Mais, si la France a particulièrement rayonné cette année, les États-Unis n’ont pas été en reste, en particulier avec le film « The Promise », qui a réussi à franchir les obstacles dressés sur sa route par le lobby pro-Ankara. Les manuvres négationnistes pour empêcher la sortie de ce long métrage sur les écrans se sont retournés contre leurs auteurs, grâce à la mobilisation en faveur de cette superproduction hollywoodienne des plus grandes stars de la planète, de Georges Clooney à Leonardo di Caprio, de Barbara Streisand à Elton John, d’Orlando Bloom à Sylverster Stalone. Un effet boomerang à la puissance mille. Et il n’est pas jusqu’à Donald Trump qui ne se soit distingué cette année. Tenu diplomatiquement en laisse par Erdogan, le président des États-Unis d’Amérique n’a certes pas pris le risque de prononcer le mot qui fâche Ankara, mais il a dénoncé le fait historique comme « l’une des pires atrocités de masse du XXe siècle ». Une vérité qui n’a évidemment pas manqué de provoquer l’ire d’Ankara. Enfin, cerise sur le gâteau, le Parlement tchèque a choisi ce 24 avril pour procéder à la reconnaissance du génocide.

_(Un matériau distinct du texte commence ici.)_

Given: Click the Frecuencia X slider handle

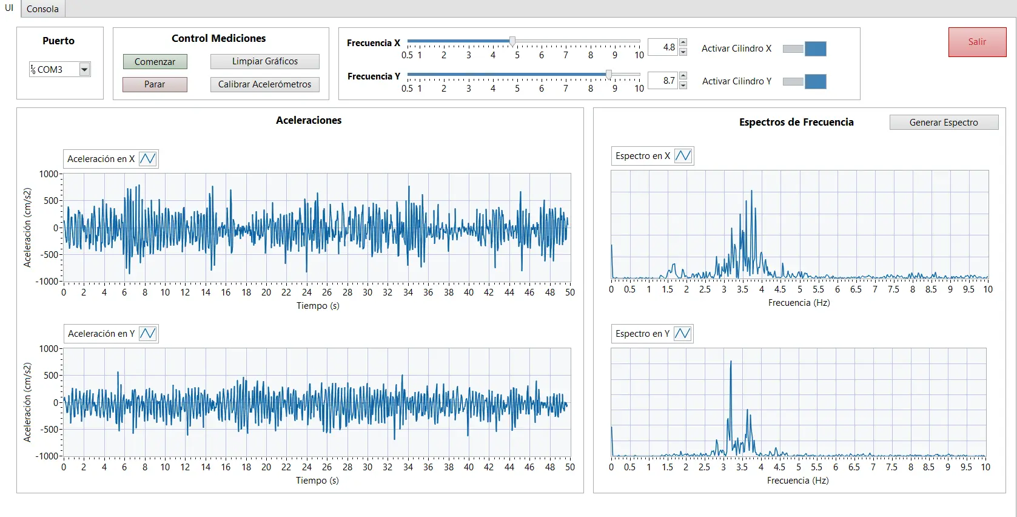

Cette conjonction d’événements positifs ne doit pas amener à crier victoire trop tôt. Nous en sommes encore loin. Mais, après des décennies de silence international imposé par l’État turc, il est clair que la dynamique s’est inversée, plaçant les autorités turques sur la défensive. En témoigne le fait qu’Erdogan, en vienne pour la troisième fois consécutive à présenter ses condoléances aux descendants des « morts“, même s’il les a bien sûr attribués aux “difficiles conditions de la Première Guerre mondiale” plutôt que d’admettre et de condamner la politique délibérée d’extermination du gouvernement ottoman. Personne n’est dupe de cet ultime stratagème qui entend noyer la vérité dans l’eau trouble d’une compassion partagée qui ferait l’amalgame entre bourreaux et victimes. Il ne fait en réalité que trahir l’isolement d’Ankara, qui cherche visiblement une porte de sortie honorable, ne voulant toujours pas comprendre que la seule issue qui le soit consisterait à enfin reconnaître les faits, à demander pardon, comme l’ont fait les intellectuels turcs, et à s’engager dans un processus de réparation, sur le modèle allemand. On en est encore loin. Mais on le sent bien, l’étau se resserre chaque jour davantage autour d’Ankara, dont la position devient de plus en plus intenable. Ces progrès, qu’il faut de temps à autre souligner, donnent tout leurs sens aux mobilisations arméniennes. À ces mille et une initiatives qui misent bout à bout finissent malgré tout par porter leurs fruits. Et à faire mûrir les conditions d’une justice qui est plus que jamais à portée de cette détermination collective unique qui, depuis cent ans, fait de chaque Arménien, où qu’il soit dans le monde, le mausolée que ses aïeux n’ont pas eu, et, partant, un combattant de la vérité.